The response must consist of each line in the listing that has the word "computer" in it.

[[ THE DATA open ]]

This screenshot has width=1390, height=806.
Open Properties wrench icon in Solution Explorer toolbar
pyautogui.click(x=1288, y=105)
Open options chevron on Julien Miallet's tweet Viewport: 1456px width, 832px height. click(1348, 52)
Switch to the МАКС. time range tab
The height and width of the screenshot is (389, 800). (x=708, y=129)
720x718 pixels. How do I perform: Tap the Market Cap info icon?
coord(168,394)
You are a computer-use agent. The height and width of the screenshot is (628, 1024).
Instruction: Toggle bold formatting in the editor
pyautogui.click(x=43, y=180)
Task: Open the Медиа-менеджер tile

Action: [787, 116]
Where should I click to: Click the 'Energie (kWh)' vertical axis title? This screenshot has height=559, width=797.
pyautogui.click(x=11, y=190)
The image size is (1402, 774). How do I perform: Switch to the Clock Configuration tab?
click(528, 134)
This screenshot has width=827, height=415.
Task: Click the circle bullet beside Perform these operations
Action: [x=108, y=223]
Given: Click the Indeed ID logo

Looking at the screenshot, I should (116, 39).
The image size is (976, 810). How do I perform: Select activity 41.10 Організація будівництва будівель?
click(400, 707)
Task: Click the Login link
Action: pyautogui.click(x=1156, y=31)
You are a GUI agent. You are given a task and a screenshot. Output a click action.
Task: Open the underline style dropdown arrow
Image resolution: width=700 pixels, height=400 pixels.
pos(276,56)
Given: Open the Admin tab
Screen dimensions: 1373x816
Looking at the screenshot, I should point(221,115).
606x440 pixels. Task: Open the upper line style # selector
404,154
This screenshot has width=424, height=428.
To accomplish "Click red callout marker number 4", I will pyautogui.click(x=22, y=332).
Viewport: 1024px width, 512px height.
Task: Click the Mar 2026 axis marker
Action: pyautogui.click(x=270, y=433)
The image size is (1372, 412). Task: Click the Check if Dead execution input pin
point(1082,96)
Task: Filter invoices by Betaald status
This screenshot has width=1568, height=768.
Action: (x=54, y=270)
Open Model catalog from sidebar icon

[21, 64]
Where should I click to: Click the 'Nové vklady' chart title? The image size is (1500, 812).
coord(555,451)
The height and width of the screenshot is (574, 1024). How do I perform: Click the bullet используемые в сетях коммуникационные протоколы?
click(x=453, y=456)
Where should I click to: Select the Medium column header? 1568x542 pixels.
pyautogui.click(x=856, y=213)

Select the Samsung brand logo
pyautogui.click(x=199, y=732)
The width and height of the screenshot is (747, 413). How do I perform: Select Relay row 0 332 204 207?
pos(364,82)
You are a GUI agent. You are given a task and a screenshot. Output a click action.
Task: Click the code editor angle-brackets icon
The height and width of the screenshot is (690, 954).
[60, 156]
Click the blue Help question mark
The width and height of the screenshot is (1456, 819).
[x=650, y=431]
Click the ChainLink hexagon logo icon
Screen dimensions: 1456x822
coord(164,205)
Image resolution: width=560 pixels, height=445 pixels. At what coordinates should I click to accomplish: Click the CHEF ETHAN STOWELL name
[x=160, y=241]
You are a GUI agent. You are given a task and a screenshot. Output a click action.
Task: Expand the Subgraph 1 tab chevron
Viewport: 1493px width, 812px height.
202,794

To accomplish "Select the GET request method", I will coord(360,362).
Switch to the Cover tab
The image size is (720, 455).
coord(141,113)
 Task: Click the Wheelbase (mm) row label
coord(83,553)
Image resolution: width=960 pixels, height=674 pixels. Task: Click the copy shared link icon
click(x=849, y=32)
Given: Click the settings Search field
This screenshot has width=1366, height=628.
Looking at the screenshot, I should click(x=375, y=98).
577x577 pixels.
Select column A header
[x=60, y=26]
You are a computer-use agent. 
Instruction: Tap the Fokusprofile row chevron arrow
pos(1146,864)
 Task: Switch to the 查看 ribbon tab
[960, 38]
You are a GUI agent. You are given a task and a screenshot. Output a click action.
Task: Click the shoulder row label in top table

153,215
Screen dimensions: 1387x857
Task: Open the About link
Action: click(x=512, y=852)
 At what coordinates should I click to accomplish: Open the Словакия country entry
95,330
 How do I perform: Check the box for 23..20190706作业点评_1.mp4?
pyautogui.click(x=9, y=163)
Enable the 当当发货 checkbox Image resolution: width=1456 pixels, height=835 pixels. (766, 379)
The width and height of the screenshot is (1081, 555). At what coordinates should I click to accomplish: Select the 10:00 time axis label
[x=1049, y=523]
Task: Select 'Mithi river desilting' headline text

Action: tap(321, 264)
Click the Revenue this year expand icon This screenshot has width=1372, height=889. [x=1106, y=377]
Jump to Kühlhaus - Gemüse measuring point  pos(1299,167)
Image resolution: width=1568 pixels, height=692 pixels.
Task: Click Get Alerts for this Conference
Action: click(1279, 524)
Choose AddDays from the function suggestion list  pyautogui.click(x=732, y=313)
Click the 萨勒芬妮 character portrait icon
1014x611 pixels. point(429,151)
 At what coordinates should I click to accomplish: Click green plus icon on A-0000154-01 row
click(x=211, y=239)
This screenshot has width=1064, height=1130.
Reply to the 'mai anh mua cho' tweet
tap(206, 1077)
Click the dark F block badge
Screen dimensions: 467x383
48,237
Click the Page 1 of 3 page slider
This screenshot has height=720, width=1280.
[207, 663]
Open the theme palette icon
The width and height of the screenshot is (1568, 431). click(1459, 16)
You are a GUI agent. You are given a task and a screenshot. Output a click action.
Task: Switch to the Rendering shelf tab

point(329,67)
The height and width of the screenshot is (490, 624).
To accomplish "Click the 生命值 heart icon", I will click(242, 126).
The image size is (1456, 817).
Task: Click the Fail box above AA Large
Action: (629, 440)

[[ THE DATA closed ]]

#### [RESULT OF THE EXERCISE]
You are a computer-use agent. The height and width of the screenshot is (628, 1024).
You are a computer-use agent. 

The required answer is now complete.